I gave Lolth Spider Climb and Webwalker which are two common features for giant spiders, driders, and other such creatures. These traits do the following:

Spider Climb. The creature can climb difficult surfaces, including upside down on ceilings, without needing to make an ability check.

Web Walker. The craeture ignores movement restrictions caused by webbing.

The encounter took place in a throne room which Lolth and a few of her trusted driders had lived in for some time. The entire room, including the ceiling, columns, and walls, was covered in sticky webbing causing difficult terrain for anyone without the Web Walker trait.

With this in mind, I created a throne room battlemap that had plenty of large columns for Lolth and her minions to skitter upon as needed. This became an enormous issue for the party as they moved at half of their movement speed due to the terrain making it difficult to give the rogue opportunities to use Sneak Attack and limited their spell choices.

a circular throne room with two stone thrones, an enormous red carpet, and 12 huge columns encased in spider webs.
Here’s the battlemap I made. It’s still simplistic, but the columns provided a surprising amount of maneuverability!

The Benefits of this Tactic

Safely Lob Ranged Attacks at Your Foes

I gave Lolth a powerful ranged weapon attack that was on-par with her melee attacks. She also had a hearty spell list with spells like Dominate Person/Monster and Divine Word. Simply put, she was an effective foe from afar, even if her melee attacks were more devastating.
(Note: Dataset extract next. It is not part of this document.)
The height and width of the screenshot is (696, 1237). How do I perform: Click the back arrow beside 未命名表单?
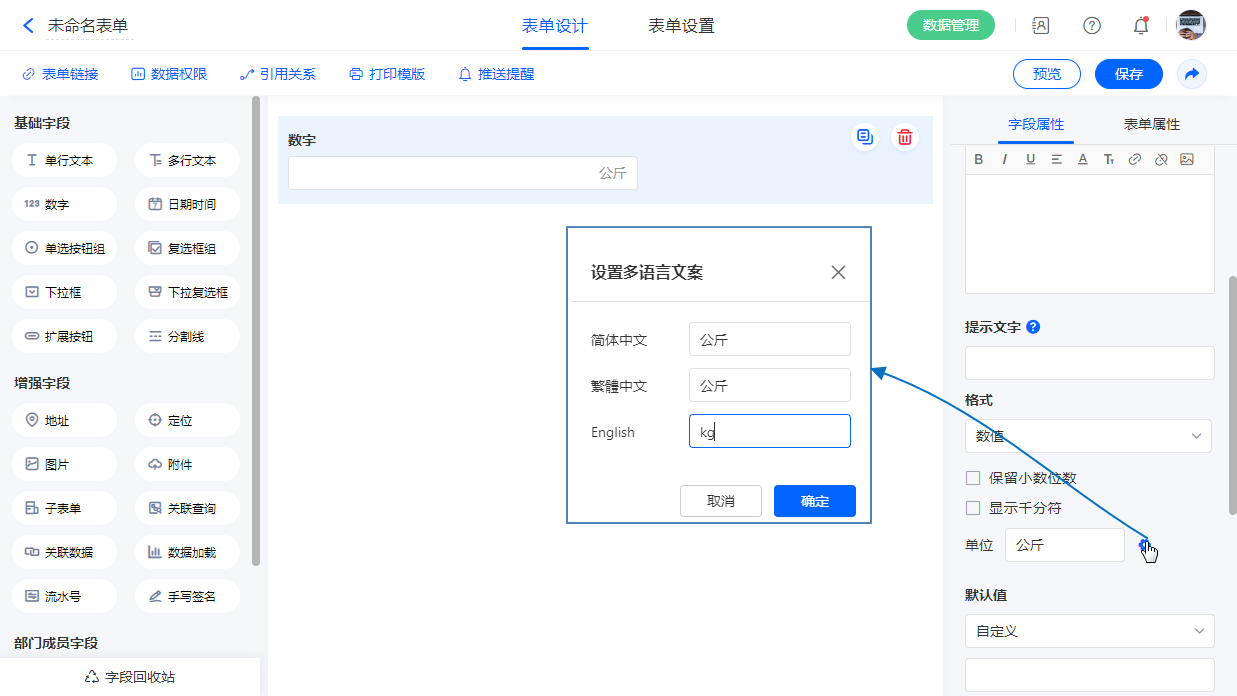28,26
The first round of combat had Lolth smash into the party head-on and make quick attacks with her magical rapier. After that, I decided to make things tricky for the party’s rogue and have her eat a couple of attacks of opportunity to put some distance between herself and the party.

Lolth continued to retreat the following turn and was able to move up a column thanks to also having a legendary action that gave her extra movement. From there I continued to have her scurry up the column and onto the ceiling, all the while peppering the party with ranged attacks.

The majority of the encounter had at least one party member downed thanks to this tactic. Well, that and mind-controlling the party’s Witch for the majority of the encounter.

Give Melee Units the Run-Around

While the party has three spellcasters in it, the rogue tends to get a lot of time in the limelight due to his consistently-high burst damage. This was an encounter that revolved around the party’s warlock so I felt that it would be pertinent to make it so that the warlock had the opportunity to have some epic moments.

Web Walker and Spider Climb both gave the rogue a very difficult time, making it a challenge for him to get in more than just a couple of melee attacks throughout the fight. His magical ranged weapon was still useful and did a fair bit of chip damage, but he was not able to consistently proc Sneak Attack due to Lolth being up 70-100+ ft. above the party most of the fight.

He could’ve probably used the surrounding area better to hide and give himself advantage for Sneak Attack, but the difficult terrain did make that a challenge.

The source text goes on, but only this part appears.